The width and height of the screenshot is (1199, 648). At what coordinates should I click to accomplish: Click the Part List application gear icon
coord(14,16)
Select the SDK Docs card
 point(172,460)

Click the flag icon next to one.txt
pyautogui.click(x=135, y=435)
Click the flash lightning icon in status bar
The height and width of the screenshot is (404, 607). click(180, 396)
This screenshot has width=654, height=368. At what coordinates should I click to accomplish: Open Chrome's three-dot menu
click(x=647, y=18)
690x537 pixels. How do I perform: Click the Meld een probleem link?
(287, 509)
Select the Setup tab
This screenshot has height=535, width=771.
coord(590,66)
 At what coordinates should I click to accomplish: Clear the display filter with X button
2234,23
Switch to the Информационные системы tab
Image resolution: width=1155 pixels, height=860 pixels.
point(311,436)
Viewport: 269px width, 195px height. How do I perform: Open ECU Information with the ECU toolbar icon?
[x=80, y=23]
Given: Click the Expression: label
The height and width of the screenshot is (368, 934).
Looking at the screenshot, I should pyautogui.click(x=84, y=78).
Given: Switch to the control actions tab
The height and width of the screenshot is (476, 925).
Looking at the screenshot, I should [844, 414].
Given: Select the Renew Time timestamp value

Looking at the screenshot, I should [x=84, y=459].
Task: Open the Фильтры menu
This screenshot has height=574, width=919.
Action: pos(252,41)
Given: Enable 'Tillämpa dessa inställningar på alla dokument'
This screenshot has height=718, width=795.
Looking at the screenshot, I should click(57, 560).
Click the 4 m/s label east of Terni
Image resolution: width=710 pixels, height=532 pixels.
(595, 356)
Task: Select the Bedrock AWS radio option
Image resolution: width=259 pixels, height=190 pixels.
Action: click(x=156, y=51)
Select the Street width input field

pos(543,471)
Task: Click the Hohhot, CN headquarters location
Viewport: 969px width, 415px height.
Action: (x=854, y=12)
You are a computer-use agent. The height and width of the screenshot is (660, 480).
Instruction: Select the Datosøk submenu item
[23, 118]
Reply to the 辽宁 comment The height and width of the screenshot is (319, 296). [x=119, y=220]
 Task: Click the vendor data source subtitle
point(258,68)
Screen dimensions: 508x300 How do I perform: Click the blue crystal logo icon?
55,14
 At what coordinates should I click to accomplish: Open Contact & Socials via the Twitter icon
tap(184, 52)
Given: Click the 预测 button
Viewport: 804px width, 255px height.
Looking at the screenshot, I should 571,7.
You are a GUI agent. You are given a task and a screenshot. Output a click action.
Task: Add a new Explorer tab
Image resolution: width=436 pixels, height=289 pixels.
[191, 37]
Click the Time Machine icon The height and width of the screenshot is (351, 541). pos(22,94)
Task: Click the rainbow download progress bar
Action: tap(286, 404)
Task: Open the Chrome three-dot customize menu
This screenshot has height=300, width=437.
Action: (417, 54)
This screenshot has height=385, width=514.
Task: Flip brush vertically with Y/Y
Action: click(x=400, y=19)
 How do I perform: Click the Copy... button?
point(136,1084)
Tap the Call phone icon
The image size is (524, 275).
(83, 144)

**YOUR TASK**
Copy out every line of the listing above word for word, leaving nothing out and changing nothing.

**RESPONSE BELOW**
The width and height of the screenshot is (1199, 648). At what coordinates should I click to accomplish: Click the Part List application gear icon
coord(14,16)
Select the SDK Docs card
 point(172,460)

Click the flag icon next to one.txt
pyautogui.click(x=135, y=435)
Click the flash lightning icon in status bar
The height and width of the screenshot is (404, 607). click(180, 396)
This screenshot has width=654, height=368. At what coordinates should I click to accomplish: Open Chrome's three-dot menu
click(x=647, y=18)
690x537 pixels. How do I perform: Click the Meld een probleem link?
(287, 509)
Select the Setup tab
This screenshot has height=535, width=771.
coord(590,66)
 At what coordinates should I click to accomplish: Clear the display filter with X button
2234,23
Switch to the Информационные системы tab
Image resolution: width=1155 pixels, height=860 pixels.
point(311,436)
Viewport: 269px width, 195px height. How do I perform: Open ECU Information with the ECU toolbar icon?
[x=80, y=23]
Given: Click the Expression: label
The height and width of the screenshot is (368, 934).
Looking at the screenshot, I should pyautogui.click(x=84, y=78).
Given: Switch to the control actions tab
The height and width of the screenshot is (476, 925).
Looking at the screenshot, I should [844, 414].
Given: Select the Renew Time timestamp value

Looking at the screenshot, I should [x=84, y=459].
Task: Open the Фильтры menu
This screenshot has height=574, width=919.
Action: pos(252,41)
Given: Enable 'Tillämpa dessa inställningar på alla dokument'
This screenshot has height=718, width=795.
Looking at the screenshot, I should click(57, 560).
Click the 4 m/s label east of Terni
Image resolution: width=710 pixels, height=532 pixels.
(595, 356)
Task: Select the Bedrock AWS radio option
Image resolution: width=259 pixels, height=190 pixels.
Action: click(x=156, y=51)
Select the Street width input field

pos(543,471)
Task: Click the Hohhot, CN headquarters location
Viewport: 969px width, 415px height.
Action: (x=854, y=12)
You are a computer-use agent. The height and width of the screenshot is (660, 480).
Instruction: Select the Datosøk submenu item
[23, 118]
Reply to the 辽宁 comment The height and width of the screenshot is (319, 296). [x=119, y=220]
 Task: Click the vendor data source subtitle
point(258,68)
Screen dimensions: 508x300 How do I perform: Click the blue crystal logo icon?
55,14
 At what coordinates should I click to accomplish: Open Contact & Socials via the Twitter icon
tap(184, 52)
Given: Click the 预测 button
Viewport: 804px width, 255px height.
Looking at the screenshot, I should 571,7.
You are a GUI agent. You are given a task and a screenshot. Output a click action.
Task: Add a new Explorer tab
Image resolution: width=436 pixels, height=289 pixels.
[191, 37]
Click the Time Machine icon The height and width of the screenshot is (351, 541). pos(22,94)
Task: Click the rainbow download progress bar
Action: tap(286, 404)
Task: Open the Chrome three-dot customize menu
This screenshot has height=300, width=437.
Action: (417, 54)
This screenshot has height=385, width=514.
Task: Flip brush vertically with Y/Y
Action: click(x=400, y=19)
 How do I perform: Click the Copy... button?
point(136,1084)
Tap the Call phone icon
The image size is (524, 275).
(83, 144)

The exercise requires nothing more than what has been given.